“There’s a glorious secret concealed behind a relatively modest, opaque façade on Clark Street just south of Madison Street in the Loop.
“In the tall shadow of the 56-story Chase Bank tower, a little four-story building hardly draws attention with an exterior that appears like a dark, dusty grid. But inside the building, the Loop Synagogue, the secret is revealed: The rear of that dark and dusty wall is a spectacular display of stained glass that stretches 30 feet high and 45 feet wide.
“It’s the east wall of a beautifully modern sanctuary, is limestone made to look like blocks cut at angles to evoke the ancient stones of the Western Wall in Jerusalem. The sanctuary is also home to a row of tall, impossibly slender columns — a trademark of mid-20th century architecture — that support the ceiling. The windows, monumental in scale and completed in 1961, depict many symbols and icons of Judaism.

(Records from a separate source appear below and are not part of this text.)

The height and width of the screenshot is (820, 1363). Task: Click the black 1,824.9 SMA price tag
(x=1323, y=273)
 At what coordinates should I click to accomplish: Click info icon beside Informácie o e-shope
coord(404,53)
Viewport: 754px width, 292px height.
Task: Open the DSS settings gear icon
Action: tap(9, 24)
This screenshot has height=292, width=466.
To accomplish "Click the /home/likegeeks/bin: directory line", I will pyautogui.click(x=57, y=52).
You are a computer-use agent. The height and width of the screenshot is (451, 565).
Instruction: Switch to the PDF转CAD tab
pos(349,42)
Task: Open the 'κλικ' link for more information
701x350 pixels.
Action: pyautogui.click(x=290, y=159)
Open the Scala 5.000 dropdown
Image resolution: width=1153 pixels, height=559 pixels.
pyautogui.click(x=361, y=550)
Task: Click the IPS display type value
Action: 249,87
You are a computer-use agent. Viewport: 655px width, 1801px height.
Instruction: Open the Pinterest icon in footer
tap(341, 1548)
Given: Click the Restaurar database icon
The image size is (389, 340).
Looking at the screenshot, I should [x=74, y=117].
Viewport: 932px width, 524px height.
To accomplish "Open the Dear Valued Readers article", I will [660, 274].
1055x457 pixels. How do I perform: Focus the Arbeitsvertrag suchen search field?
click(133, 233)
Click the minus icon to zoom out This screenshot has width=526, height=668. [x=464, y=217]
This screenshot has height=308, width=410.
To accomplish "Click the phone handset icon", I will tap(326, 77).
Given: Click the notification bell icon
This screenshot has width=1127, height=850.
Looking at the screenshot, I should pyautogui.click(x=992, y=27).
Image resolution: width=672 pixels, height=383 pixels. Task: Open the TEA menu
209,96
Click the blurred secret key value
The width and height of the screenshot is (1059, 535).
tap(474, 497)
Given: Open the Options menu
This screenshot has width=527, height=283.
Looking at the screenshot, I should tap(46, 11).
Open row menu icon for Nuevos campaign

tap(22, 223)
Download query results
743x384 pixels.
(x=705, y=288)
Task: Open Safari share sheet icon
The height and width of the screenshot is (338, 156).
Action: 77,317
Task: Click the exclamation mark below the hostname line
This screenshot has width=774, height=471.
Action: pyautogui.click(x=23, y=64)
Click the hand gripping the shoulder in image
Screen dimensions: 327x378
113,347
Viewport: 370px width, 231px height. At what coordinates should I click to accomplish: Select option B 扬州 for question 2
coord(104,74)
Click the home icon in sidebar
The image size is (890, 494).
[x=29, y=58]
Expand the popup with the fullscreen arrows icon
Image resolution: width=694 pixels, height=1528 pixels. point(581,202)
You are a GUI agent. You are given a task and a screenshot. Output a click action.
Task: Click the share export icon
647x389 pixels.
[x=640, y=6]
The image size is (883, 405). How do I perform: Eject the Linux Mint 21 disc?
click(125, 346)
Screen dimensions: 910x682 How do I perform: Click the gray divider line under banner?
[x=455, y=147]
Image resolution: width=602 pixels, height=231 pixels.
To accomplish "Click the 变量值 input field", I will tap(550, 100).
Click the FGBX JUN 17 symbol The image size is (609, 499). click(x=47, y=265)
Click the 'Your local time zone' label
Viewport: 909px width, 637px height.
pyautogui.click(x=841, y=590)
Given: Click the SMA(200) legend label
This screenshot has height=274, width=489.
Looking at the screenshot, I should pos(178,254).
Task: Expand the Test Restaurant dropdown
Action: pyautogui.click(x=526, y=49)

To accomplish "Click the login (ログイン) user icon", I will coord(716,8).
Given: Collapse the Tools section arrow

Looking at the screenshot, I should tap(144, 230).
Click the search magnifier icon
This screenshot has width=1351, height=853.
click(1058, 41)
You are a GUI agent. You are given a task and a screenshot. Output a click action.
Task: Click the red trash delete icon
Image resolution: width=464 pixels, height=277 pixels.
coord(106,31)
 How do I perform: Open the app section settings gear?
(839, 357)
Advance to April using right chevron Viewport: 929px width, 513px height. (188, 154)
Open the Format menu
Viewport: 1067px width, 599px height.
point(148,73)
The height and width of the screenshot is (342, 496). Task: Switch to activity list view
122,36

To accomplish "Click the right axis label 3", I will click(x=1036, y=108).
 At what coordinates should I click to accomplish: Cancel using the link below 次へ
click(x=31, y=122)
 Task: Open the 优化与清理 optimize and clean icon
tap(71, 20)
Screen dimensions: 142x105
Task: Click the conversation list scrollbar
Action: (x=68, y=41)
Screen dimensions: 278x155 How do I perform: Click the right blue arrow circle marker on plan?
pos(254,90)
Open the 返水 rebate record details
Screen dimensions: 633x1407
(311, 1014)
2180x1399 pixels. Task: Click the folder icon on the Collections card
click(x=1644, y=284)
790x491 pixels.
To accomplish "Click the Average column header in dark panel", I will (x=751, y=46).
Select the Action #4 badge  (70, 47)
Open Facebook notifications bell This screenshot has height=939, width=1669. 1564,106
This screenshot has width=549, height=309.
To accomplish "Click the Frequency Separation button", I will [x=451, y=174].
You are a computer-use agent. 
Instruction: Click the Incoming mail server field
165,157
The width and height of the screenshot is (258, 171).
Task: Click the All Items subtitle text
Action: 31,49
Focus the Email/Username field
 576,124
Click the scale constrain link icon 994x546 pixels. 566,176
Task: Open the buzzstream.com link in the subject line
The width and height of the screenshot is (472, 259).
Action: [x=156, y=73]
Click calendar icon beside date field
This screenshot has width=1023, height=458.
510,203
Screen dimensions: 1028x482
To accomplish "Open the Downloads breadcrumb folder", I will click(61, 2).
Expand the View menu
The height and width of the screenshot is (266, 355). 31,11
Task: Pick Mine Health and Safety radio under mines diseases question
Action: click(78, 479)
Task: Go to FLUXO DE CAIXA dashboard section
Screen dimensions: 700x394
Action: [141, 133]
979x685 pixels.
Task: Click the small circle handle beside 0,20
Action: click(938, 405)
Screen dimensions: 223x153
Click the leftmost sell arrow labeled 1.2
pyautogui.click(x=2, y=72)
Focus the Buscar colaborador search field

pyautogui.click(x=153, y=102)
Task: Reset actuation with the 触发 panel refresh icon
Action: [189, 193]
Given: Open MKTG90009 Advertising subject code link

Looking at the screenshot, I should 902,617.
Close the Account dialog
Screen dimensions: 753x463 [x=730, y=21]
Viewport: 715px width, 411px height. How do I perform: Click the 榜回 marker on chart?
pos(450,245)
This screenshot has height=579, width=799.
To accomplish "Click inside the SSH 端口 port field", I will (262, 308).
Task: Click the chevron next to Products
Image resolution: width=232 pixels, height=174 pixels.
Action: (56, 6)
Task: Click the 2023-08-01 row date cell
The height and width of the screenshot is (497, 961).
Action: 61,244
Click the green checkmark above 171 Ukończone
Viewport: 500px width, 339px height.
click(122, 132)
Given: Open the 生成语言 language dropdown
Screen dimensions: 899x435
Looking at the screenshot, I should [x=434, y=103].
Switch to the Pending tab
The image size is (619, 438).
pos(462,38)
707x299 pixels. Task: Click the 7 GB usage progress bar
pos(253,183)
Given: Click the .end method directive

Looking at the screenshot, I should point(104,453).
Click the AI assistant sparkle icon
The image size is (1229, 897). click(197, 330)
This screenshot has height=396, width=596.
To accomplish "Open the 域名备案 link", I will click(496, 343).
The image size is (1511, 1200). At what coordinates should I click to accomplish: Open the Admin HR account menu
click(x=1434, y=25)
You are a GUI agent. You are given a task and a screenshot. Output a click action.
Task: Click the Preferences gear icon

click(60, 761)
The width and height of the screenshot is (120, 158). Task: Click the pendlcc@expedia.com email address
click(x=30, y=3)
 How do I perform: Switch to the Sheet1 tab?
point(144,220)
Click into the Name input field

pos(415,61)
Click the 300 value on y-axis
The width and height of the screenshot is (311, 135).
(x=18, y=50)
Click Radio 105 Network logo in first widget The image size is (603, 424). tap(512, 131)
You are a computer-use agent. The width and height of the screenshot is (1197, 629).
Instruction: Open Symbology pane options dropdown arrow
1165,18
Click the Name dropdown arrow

“‘This is a treasure in Chicago,’ said Lee Zoldan, the synagogue’s president. Yet it’s a rarely seen treasure.
“Membership at the synagogue, which was built in 1957, was already declining before the pandemic — down to about 425 members from nearly 1,500 in the early 1990s. Then the pandemic hit, and the synagogue’s three services a day, five days a week, suddenly had very little audience. Members generally aren’t Loop residents but Loop workers, Zoldan said. Services also attract visitors from other cities and countries, but that too has been severely curtailed since March 2020.
“The congregation has no debt on the building, Zoldan said, and is not in danger of shutting down overnight, but ‘we look out at the next few years, and we need to do something now, before it’s too late.’ (Rodkin, WBEZ Chicago, 5/13/21)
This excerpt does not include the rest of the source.